READING TEXT:
▼

Eric Singleton Bird Sanctuary – Part 2

Perth Voice 2

We have an issue in Western Australia. It’s not one that can be fixed by simply changing political parties; it is one which is entrenched. The Department of Main Roads, Department of Education and Department of Planning have shown that the environment is not something they are concerned about.

As Edmund Burke wrote, “Society is a contract … it becomes a partnership not only between those who are living, but between those who are living, those who are dead, and those who are to be born. Each contract of each particular state is but a clause in the great primæval contract of eternal society.” Just as my beliefs on financial management hold true, so too do my beliefs on the environment. Today’s society has a responsibility to ensure tomorrow’s can enjoy what we currently do.

And yet we, collectively, are failing.

The locals of Bayswater are complaining about the Eric Singleton Bird Sanctuary development but only a handful would be aware that Point Peron, Mandurah, Beeliar and many other areas face the same problem. And yet I don’t point the finger of blame because I have no right to; I have only just signed the Mandurah petition, and have turned a blind eye to friends who have asked me to get involved with Point Peron. This weekend was already too full for me to go to Riverside Gardens and help today with signature collecting for the petition to protect the Eric Singleton Bird Sanctuary. I give credit to those who did brave the weather. Those who decided that there was no better thing to do this weekend other than make a stand and have their voice heard.

Should it be our job though; is it beholden on us to educate and lobby the government on how they should protect the environment for today’s and tomorrow’s generations? I would hope not.

▲

DATASET RECORDS:
▼

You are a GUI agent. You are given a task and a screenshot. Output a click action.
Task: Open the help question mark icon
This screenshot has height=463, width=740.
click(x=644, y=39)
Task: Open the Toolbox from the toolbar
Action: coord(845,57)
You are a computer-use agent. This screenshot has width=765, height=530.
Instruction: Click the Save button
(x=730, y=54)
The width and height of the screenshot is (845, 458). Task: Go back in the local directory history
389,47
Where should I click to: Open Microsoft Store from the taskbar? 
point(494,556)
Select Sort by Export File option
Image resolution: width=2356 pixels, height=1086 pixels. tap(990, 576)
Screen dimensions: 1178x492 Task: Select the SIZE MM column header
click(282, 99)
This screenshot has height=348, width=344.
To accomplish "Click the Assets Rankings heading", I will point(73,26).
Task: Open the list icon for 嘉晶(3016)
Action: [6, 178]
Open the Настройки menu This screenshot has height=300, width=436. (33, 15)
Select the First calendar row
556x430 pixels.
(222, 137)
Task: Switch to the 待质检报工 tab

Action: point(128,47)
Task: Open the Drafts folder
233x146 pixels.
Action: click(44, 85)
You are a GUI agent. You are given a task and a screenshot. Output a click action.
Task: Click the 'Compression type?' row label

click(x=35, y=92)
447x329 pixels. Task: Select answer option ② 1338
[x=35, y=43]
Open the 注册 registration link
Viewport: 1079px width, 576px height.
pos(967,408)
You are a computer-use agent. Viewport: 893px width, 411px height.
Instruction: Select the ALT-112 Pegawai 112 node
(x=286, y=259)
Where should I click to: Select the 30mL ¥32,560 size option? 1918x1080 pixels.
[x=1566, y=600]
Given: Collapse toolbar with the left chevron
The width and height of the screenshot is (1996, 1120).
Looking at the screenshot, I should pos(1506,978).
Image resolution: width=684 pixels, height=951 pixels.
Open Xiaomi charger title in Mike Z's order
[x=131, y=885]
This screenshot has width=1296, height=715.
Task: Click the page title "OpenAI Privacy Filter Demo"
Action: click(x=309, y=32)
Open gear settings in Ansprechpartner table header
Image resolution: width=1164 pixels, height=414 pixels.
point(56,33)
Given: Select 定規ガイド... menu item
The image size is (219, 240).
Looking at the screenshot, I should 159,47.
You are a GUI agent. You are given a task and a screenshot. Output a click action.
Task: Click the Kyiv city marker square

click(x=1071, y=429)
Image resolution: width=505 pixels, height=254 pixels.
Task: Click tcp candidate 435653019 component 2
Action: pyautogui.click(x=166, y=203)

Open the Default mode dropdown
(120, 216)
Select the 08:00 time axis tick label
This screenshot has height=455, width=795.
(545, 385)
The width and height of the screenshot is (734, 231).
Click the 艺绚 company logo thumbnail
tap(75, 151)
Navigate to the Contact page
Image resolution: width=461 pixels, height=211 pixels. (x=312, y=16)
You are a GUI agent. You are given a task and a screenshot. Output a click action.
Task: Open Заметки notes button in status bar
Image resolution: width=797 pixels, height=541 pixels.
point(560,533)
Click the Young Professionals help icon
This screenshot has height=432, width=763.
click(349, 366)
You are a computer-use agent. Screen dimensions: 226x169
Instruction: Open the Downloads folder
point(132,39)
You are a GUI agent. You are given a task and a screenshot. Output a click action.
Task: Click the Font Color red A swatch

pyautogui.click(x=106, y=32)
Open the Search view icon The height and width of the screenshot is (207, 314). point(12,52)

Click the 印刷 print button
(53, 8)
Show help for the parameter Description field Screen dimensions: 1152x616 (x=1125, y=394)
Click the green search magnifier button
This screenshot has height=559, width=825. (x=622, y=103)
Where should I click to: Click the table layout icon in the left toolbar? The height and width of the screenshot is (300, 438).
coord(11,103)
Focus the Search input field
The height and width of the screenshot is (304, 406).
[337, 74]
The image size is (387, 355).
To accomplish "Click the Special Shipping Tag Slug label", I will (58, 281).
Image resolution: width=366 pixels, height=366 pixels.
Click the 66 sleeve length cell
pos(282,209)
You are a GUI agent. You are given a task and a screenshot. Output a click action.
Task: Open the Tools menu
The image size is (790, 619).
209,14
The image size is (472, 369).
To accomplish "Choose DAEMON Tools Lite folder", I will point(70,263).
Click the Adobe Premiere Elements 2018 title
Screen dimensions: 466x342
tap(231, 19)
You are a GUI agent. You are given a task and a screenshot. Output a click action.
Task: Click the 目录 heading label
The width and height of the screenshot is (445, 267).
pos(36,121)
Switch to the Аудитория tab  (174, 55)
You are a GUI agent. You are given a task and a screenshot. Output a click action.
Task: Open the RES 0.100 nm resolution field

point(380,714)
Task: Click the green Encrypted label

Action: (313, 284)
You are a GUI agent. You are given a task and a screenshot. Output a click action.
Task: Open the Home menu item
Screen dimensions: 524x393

▲

WHAT IS ASKED:
A. From the bird sanctuary piece, reproduce word for word everything from "Eric Singleton Bird Sanctuary –" down to "are concerned about.".
B. According to the bird sanctuary piece, which three government departments have shown that the environment is not something they are concerned about?

THE RESULTS:
A.
Eric Singleton Bird Sanctuary – Part 2

Perth Voice 2

We have an issue in Western Australia. It’s not one that can be fixed by simply changing political parties; it is one which is entrenched. The Department of Main Roads, Department of Education and Department of Planning have shown that the environment is not something they are concerned about.

B. The Department of Main Roads, the Department of Education and the Department of Planning.